初春のベンガル平野は気候が安定していまして、平穏に北に向かい、たしかに30分少々で、あっという間にダッカ空港R/W14へ着陸しました。ランディング時の迎え角は、A300みたいな深さでした。
    
このあと、国内線にもかかわらず到着は国際線ターミナル(DAC空港、搭乗橋は国際線にしかありません)。機体から降りますと、国内線乗客用出口もなく、とくだんの誘導スタッフもなく…、つまり、ふだんの国際線到着と同じ環境でした。で、大量の人の並んでいる入国審査場や税関のわきを、ふつうに歩いて通過! なにも知らない国際線到着客から見たら、あのときの自分は100%、無断入国者です(笑)。
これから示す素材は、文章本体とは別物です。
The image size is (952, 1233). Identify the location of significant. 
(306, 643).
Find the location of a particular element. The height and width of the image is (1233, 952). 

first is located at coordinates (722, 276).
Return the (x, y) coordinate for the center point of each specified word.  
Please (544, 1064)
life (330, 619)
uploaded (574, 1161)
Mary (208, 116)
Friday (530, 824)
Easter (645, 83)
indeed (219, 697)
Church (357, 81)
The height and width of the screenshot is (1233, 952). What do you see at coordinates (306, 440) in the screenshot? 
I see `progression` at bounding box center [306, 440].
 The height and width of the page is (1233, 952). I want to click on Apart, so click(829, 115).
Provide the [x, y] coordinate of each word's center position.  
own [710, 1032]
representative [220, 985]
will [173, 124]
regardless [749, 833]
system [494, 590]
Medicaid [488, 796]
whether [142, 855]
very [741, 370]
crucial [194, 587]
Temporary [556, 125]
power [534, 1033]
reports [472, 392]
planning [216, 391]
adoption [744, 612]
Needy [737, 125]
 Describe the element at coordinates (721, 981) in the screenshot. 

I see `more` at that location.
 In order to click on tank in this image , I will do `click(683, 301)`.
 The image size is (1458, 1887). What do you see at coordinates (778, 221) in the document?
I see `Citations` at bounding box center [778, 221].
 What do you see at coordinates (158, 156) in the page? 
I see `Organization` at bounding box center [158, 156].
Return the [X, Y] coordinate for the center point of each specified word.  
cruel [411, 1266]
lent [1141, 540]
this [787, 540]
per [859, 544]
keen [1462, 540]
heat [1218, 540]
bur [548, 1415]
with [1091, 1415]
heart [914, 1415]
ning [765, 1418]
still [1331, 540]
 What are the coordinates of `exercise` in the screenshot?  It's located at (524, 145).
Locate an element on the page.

そのあたりのゆるさもまた、バングラデシュということで…。
     
D10引退決定をうけて選んだはずのフライトでしたが、むしろ、ふだんはネガティブに語られがちな「空飛ぶバングラデシュ」ビーマンの、ポジティブな面にふれられた一日でした。もちろん、定時運航など期待するのはお門違いですので、こころと時間に充分な余裕のあるときに、ご自身のマインドも解放する気でお乗りいただれば、きっとビーマン、どなた様もお楽しみいただけるかと存じます(苦笑)。
       
[追記] アドオン区間のCGP-DACのみ搭乗し、国際線DAC-KUL区間を同一航空券内に残している、本レビュー執筆の現時点で、なんと予約日14日のKUL行き機材変更(D10⇒773ER)が発表されてしまいました。最新の2月14日のD10割りあては、AUH線。で、明けて15日が(おそらく同じ機材での)KUL線。なお、15日のDAC⇔KULは、KULでのさいごのD10運用となるようです。で、どっちに乗るかは、土壇場機材変更のリスクにそなえて、ぎりぎりまで決めないでおきます…。結果は、またレビューでご報告しますので(笑)。
    
 
 
 

フライトログ

搭乗の詳細データです。

座席番号
36J
搭乗クラス
Y(K)
区間マイル
139
出発予定時刻
1000
搭乗時刻
1057
出発時刻
1125
到着予定時刻
1045
到着時刻
1223
予定飛行時間
0:30
出発空港 天気・気温
晴れ
出発ゲート・スポット
4
離陸滑走路
23
離陸時刻
1142
到着空港 天気・気温
晴れ
到着ゲート・スポット
6
着陸滑走路
14
着陸時刻
1215
メモ
スポットアウト(11:29)後、着陸便(RX713)待ちのため、11:38まで誘導路上ホールド。